Like Jurgis, Elzbieta does something she does not want to do: She gets a job. She does this in order to allow her children to attend school. Jurgis and Elzbieta represent the old-world work ethic, where parents endure all sorts of hardships for the sake of their children, working hard and sacrificing with the hope that their children will have a better life. Elzbieta and the other workers at the sausage plant are compared to animals in cages: When visitors tour the plant, they're encouraged to focus on the machines and not the people, which is what the tourists do. This not-too-subtle comment emphasizes the value of technology while simultaneously devaluing humans, another complaint directed towards capitalism.
When Kristoforas dies, Marija loans Elzbieta some money for funeral expenses.
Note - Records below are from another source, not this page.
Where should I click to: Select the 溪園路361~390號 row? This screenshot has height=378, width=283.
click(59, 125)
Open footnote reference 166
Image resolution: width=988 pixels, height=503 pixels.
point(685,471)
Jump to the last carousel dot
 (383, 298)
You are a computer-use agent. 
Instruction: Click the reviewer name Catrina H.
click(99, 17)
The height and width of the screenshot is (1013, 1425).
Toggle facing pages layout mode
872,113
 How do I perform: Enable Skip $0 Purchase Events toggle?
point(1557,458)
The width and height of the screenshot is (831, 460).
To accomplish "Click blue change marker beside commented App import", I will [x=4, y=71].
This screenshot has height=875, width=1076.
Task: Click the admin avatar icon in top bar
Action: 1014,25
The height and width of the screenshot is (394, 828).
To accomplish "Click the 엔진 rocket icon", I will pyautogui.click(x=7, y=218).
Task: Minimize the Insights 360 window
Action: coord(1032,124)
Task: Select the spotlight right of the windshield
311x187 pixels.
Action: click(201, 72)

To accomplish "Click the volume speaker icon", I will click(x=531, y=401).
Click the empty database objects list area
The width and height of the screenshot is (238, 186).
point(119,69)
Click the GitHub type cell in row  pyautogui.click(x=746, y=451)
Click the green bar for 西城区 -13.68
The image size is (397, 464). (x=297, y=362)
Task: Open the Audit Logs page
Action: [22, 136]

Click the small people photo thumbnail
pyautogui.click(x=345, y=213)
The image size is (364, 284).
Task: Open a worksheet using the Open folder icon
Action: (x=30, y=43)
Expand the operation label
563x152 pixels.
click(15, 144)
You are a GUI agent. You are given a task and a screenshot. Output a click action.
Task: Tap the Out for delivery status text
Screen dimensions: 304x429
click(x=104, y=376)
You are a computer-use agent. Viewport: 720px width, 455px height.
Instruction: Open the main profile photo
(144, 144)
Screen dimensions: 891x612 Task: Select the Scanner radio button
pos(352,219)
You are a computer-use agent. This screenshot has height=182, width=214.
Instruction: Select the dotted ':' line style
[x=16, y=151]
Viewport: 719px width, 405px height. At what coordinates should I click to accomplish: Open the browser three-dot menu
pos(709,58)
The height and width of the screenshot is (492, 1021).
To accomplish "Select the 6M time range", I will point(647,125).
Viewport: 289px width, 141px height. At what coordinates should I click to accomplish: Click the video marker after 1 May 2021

This foreshadows the fact that one day the entire family will depend on Marija's income for survival, especially at a time when Jurgis is either unwilling or unable to provide for their basic wants and needs.
Glossary
obdurate not easily moved to pity or sympathy; hardhearted.
charnel a building or place where corpses or bones are deposited.
savant a learned person; eminent scholar.
ptarmigan a brownish bird with feathered legs and feet, usually having white plumage in the winter.
prestidigitator an expert at sleight of hand.